Mrs. Wong: Anita Mui is Kei-ying’s wife. Obviously a second one since she’s not Fei-hung’s mother. She’s more of a comic relief character, gambling with her lady friends when her husband’s away and generally encouraging Fei-hung to drink when he gets into fights. For a step-mother, she and Fei-hung get along great.
Tsang the Fishmonger: Felix Wong plays, well, a guy who sells fish. However, he’s also something of a friendly rival with Fei-hung in terms of martial arts.
John: Ken Lo is the final boss bad guy who fights Fei-hung in the huge set-piece finale.

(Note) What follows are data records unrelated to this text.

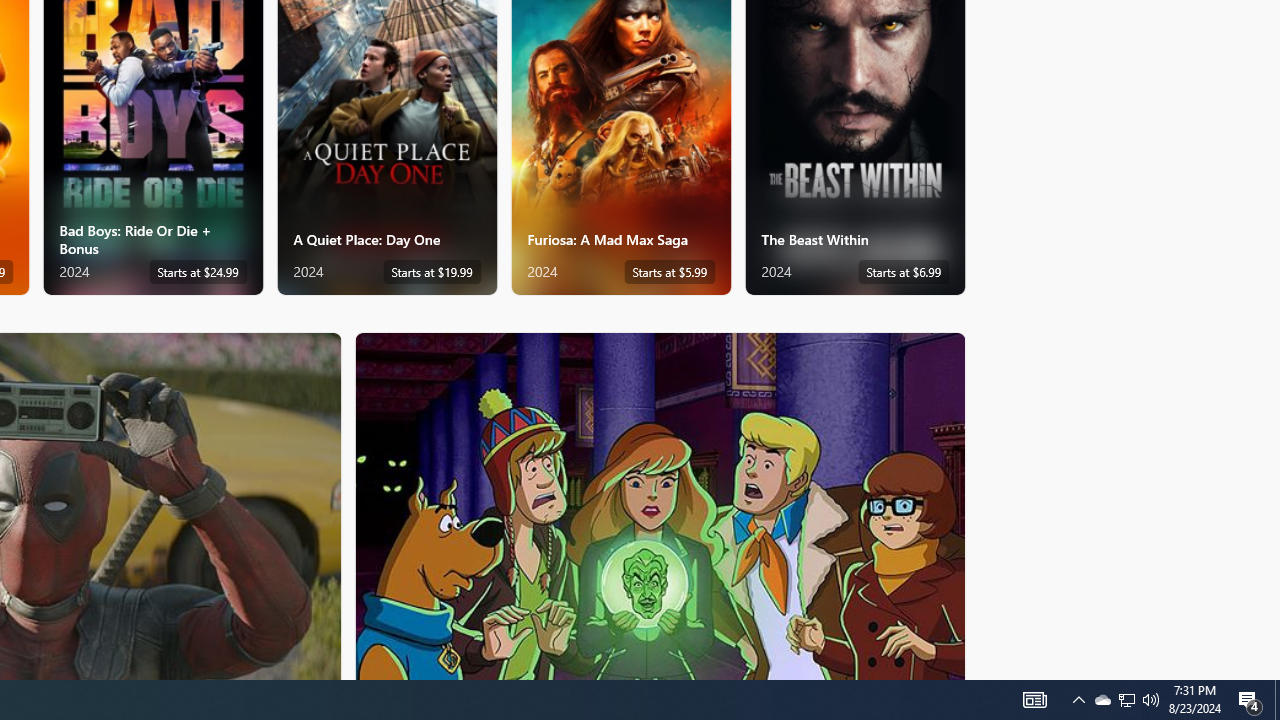
AutomationID: PosterImage (658, 505)
Family (660, 505)
Given the description of an element on the screen output the (x, y) to click on. 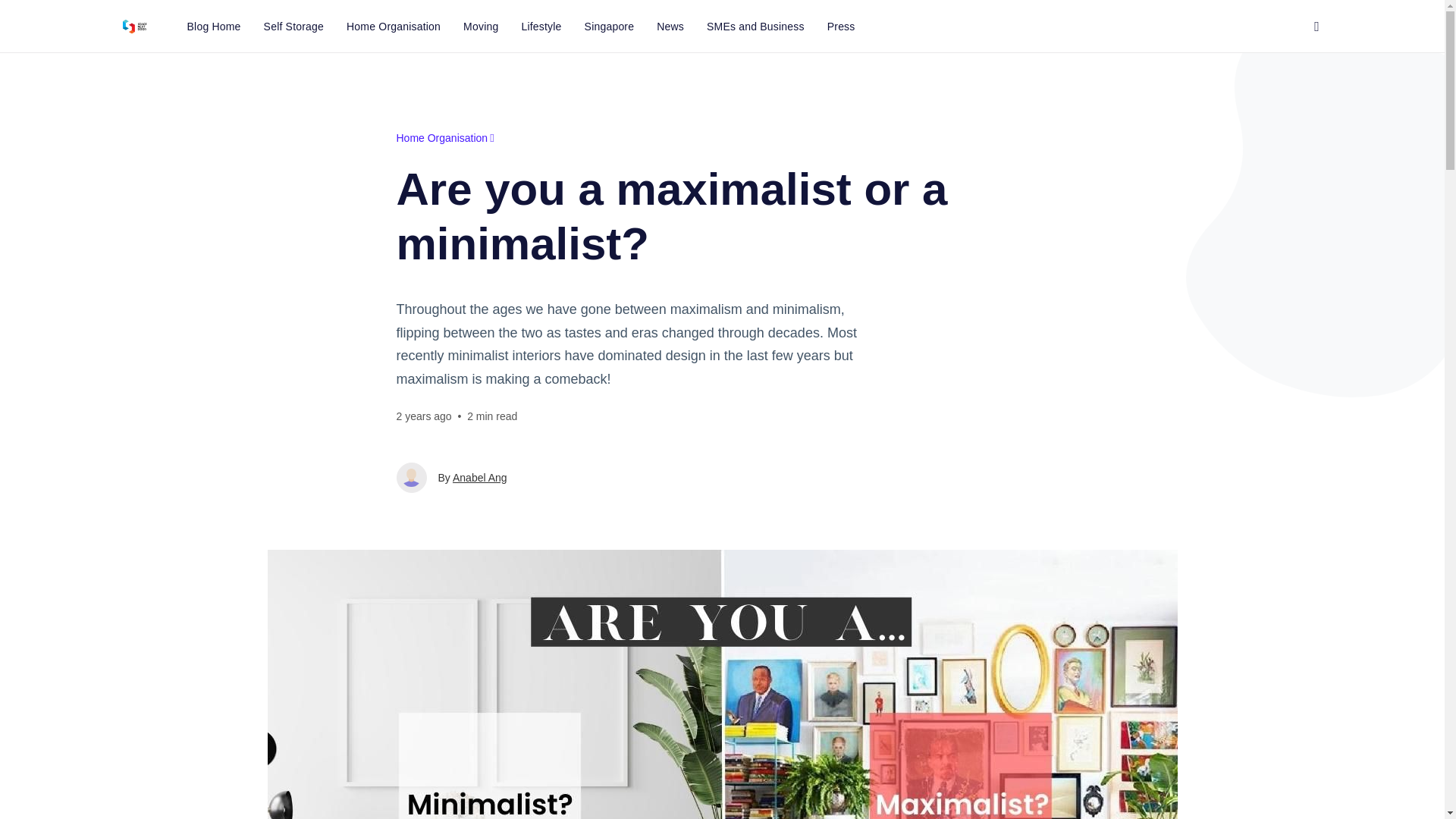
Moving (480, 26)
News (670, 26)
Anabel Ang (479, 477)
Singapore (609, 26)
Press (840, 26)
Self Storage (292, 26)
Lifestyle (540, 26)
Home Organisation (444, 138)
SMEs and Business (755, 26)
Space Next Door Blog (133, 26)
Blog Home (213, 26)
Home Organisation (392, 26)
Given the description of an element on the screen output the (x, y) to click on. 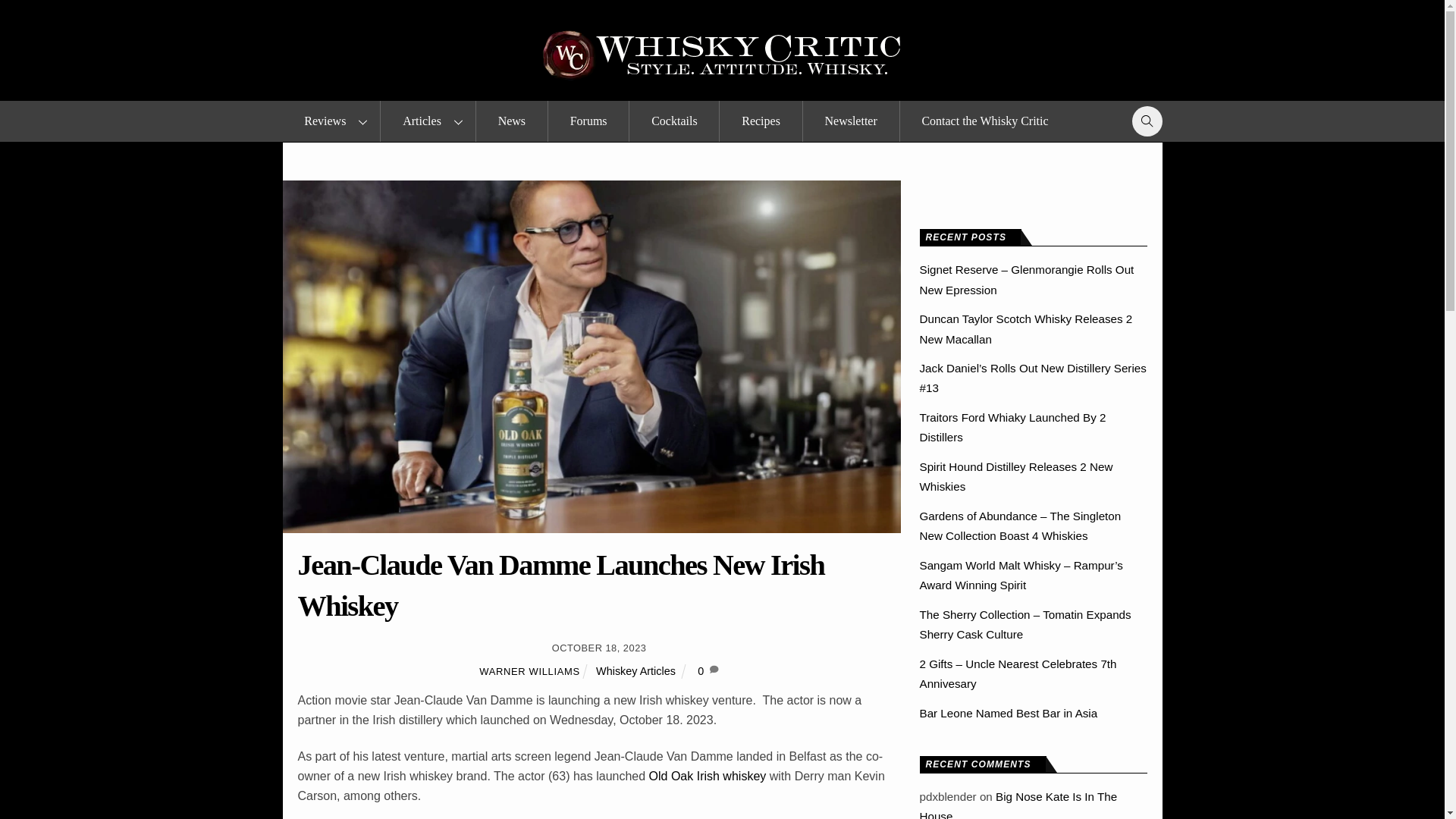
Whisky Critic (721, 54)
Contact the Whisky Critic (984, 120)
Jean-Claude Van Damme Launches New Irish Whiskey (560, 584)
News (511, 120)
WARNER WILLIAMS (529, 671)
Articles (427, 120)
Forums (587, 120)
Cocktails (673, 120)
Search (1142, 121)
Whiskey Articles (635, 671)
Reviews (331, 120)
Duncan Taylor Scotch Whisky Releases 2 New Macallan (1025, 328)
Old Oak Irish whiskey (708, 775)
Recipes (760, 120)
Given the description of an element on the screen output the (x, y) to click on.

A gangster who’s been selling off priceless Chinese artifacts to the British ambassador, he’s got no regard for his nation’s history, doesn’t fight fair and has a lieutenant named Henry (Ho-Sung Pak) who is also a martial arts guy.
Chian-Liang Liu (and Jackie Chan for the climactic fight scene) directed this, and while a lot of the regular scenes are perfectly fine, we’re all here because of the fight scenes, and they are solid. Each is a fantastic set piece that uses as much of the environment as possible in that signature Jackie Chan style. Of particular note are the street fight where Fei-hung first gets liquored up and whups gangster ass but good, the fighting retreat against a horde of Axe Gang members who storm a restaurant Fei-hung and a policeman are talking in, and then obviously the final battle. You can’t go wrong for fight scenes in this movie. It’s impossible. The best part is that the fights are not claustrophobically edited so that you get only close ups of faces and people’s fists. I generally prefer being able to follow what’s going on in a fight scene, and that too, is solid.
Edward Tang, Man-Ming Tong & Gai Chi Yuen wrote the screenplay, and generally get things done well. It is a martial arts movie first though, and the general plot is more of a vehicle to explain when Fei-hung is always getting into visually spectacular fights. There are a lot of jokes, and a lot work, some don’t, and some don’t cross the Pacific that well, I suppose. The real comedy is mostly visual, anyway. Then there are the occasional serious moments, which get rather grim, like when Kei-ying rages at his son for drinking after he promised not to.
Michael Wandmacher apparently did the score for the 2000 North American release (which, sadly, is the version I watched because a lot was cut out apparently) and Wai Lap Wu did the original score. The score is good and very conducive to ADVENTURE!
Now, the version that I saw was dubbed and had no option for Cantonese audio with English subtitles. Unfortunate, yes, but since this is a lighter movie than say, Hero, its not a deal breaker. Still, if you can get the original Chinese audio, that would be preferable.
Jui kuen II is not exactly what you’d call Oscar material. However, it is a prime example of not only Hong Kong action cinema but also of Jackie Chan’s signature action/comedy style in full effect. It is a Jackie Chan movie about Drunken Fist Boxing and delivers exactly what it promises it will. Wholeheartedly recommended, but from the sentence above, you should know if this is for you or not.